Dr. Raya said the team's next goal is to investigate whether the findings also apply to patients with sporadic forms of the disease. The investigators are already looking into other mechanisms by which PD astrocytes might pass the disease to neurons.
Neurology professor Serge Przedborski, MD, PhD, chief of the movement disorders division and co-director of the Center for Motor Neuron Biology and Disease at Columbia University Irving Medical Center, told Neurology Today that as in other neurodegenerative disorders such as amyotrophic lateral sclerosis, the study found that non-neuronal cells can contribute to the demise of neurons. However, he noted, much more work is needed to better clarify and confirm the reported findings.
“While the study provides an exciting proof-of principle, several points deserve clarification and call for additional studies,” he said. “For instance, further demonstration is necessary to establish whether or not the decline in the number of vmDANs truly reflects death, as the authors concluded.”
“It would have been more convincing to see data for actual cell death markers rather than vmDANs counts since phenotypic dopaminergic markers such as tyrosine hydroxylase can be readily downregulated in response to stress, giving rise to a false interpretation of neuron loss,” Dr. Przedborski told Neurology Today.

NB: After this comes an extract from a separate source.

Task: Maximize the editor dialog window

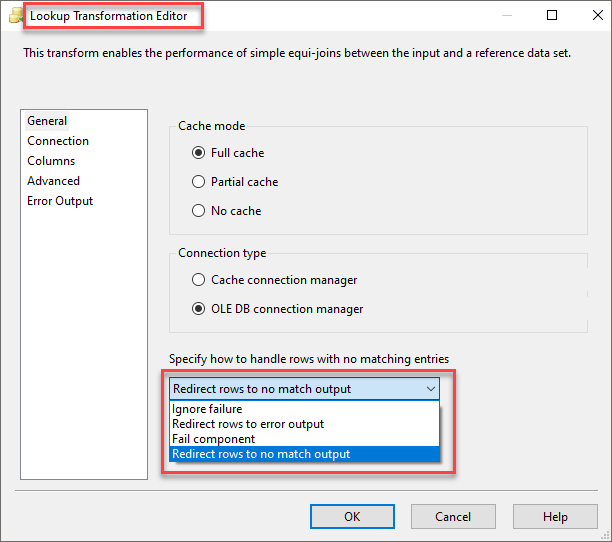Action: (552, 16)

He said that he remains uncertain about whether the mutant astrocytes exerted a deleterious effect on their neighboring vmDANs by way of a toxic phenomenon, as the authors maintained, or by merely proviidiing beneficial factors necessary to the well-being and survival of vmDANs.
“While this question can be readily clarified with future studies, it would have been crucial to have settled this issue since, to accept the pathogenic scenario proposed by the authors, one must first agree with the notion that mutant astrocytes are toxic,” he said.
“Lastly, the type of molecular mechanism targeted, autophagy, is so fundamental and a hub for so many factors, that it is difficult to conclude with certainty whether the improvement the authors report is truly or solely related to changes in alpha-synuclein turnover.”
Commenting on the study, Alice Chen-Plotkin, MD, an associate professor of neurology at the University of Pennsylvania Perelman School of Medicine, said: “I think that the key thing about this study is that it builds on a body of literature that is emerging that suggests alpha-synuclein protein can spread from cell to cell, and may occur between neurons and other types of cells,” she said.
Dr. Chen-Plotkin directs the Molecular Integration in Neurological Diagnosis (MIND) Initiative at the School of Medicine, a cross-departmental program aimed at characterizing neurological disease patients at the DNA and molecular levels in order to improve clinical care and accelerate therapeutic development
“This [study] suggests the possibility of exploring therapeutic approaches aimed at interrupting this spread between various cell types that might have different functions; in the case of the astrocytes, it may be to degrade abnormal proteins in lysosomes.”